To be or not to be in bankruptcy? This is the problem. Essere o non essere in bancarotta, questo è l’amletico problema dell’Italia senza governo. Ma molte traumatizzanti certezze offrono la soluzione finale. Nel 2012 hanno chiuso le saracinesche quasi 380.000 mila imprese, oltre mille al giorno.

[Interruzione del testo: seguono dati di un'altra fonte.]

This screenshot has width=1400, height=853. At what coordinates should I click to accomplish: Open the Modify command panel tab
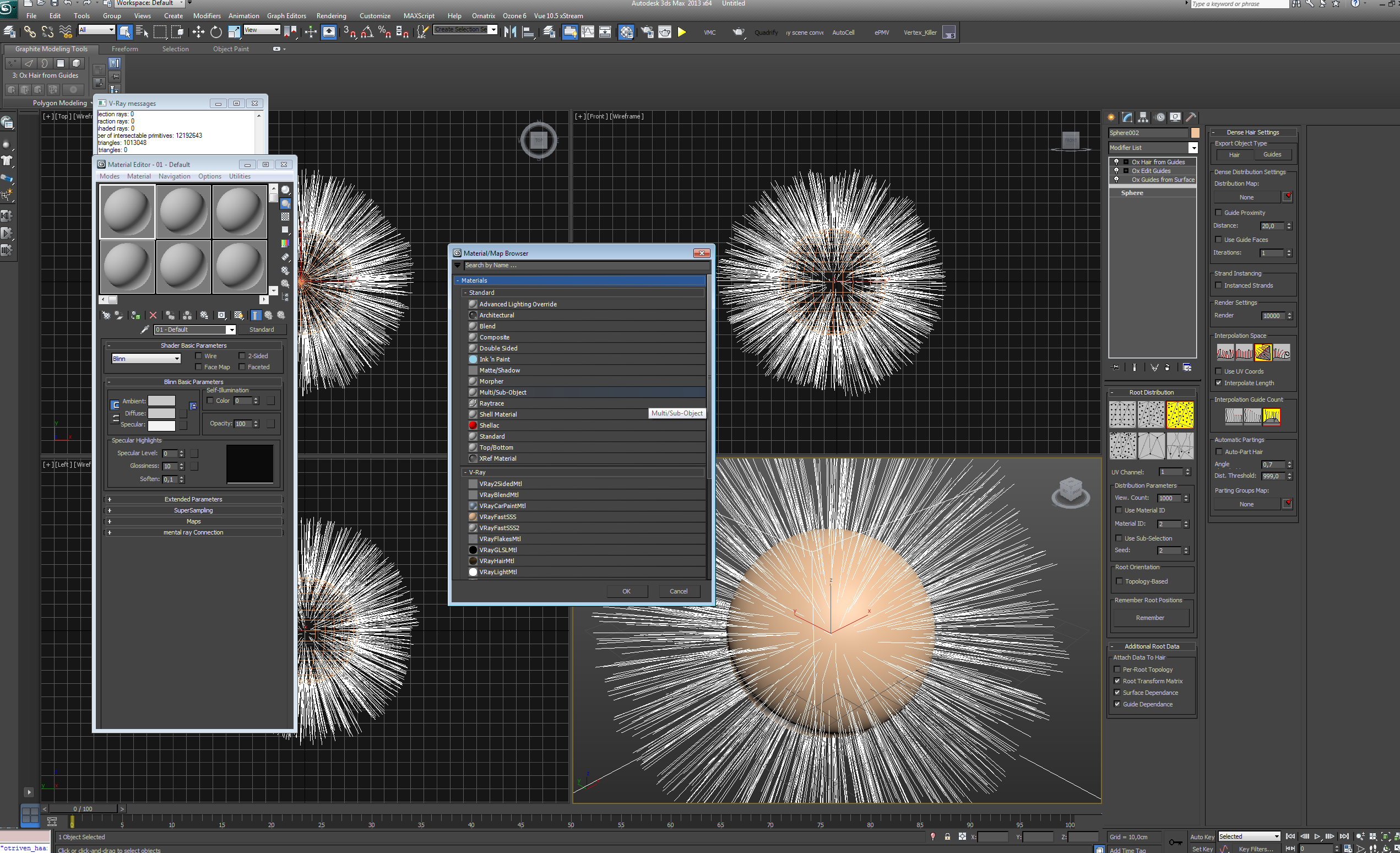pyautogui.click(x=1127, y=117)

Secondo la CGIA di Mestre, almeno un’impresa su due delle piccole e medie imprese, pagano a rate i propri collaboratori, o si indebitano per poterlo fare. Crescono i debiti tributari o le aziende s’indebitano per pagare le tasse. La pressione fiscale, per le imprese, è del 75% o forse più. Il livello in rapporto al Pil ha superato la soglia del 44%.

Dall’inizio della crisi, assegni bancari o postali, cambiali, tratte ecc. che alla scadenza non hanno trovato copertura sono cresciuti quasi del 13%.

Le sofferenze bancarie delle aziende hanno avuto un incremento del 165%. L’Inps ha un buco di oltre 10 miliardi di euro. In base ai dati del 2011, in Italia le pensioni inferiori ai 1.000 euro, sono il 77% del totale, e oltre 2,4 milioni di pensionati, invece, ricevono un assegno inferiore a 500 euro mensili. I disoccupati sfiorano i 3 milioni. Il tasso disoccupazione è intorno al 12%, mentre quella giovanile è prossima al 40%, con picchi vicini al 50% al sud. Secondo un’analisi USA il tasso di rischio di povertà italiano ha superato quello della Spagna.

Quante stampelle ancora ci vorranno per sostenere l’ex Belpaese, “il malato d’Europa”, come lo definiva già nel 2005, l’Economist.

Scrive Tim Parks sul New York Times: “Sono sull’orlo del precipizio, eppure sono calmi. E’ il loro talento più importante questa disinvolta noncuranza. La loro economia è in profonda recessione, sono incapaci di competere economicamente con i loro vicini, eppure continuano ad andare avanti come se niente fosse, come se bastasse un tocco di bacchetta magica per risolvere ogni piccolo inconveniente nella loro dolce vita”.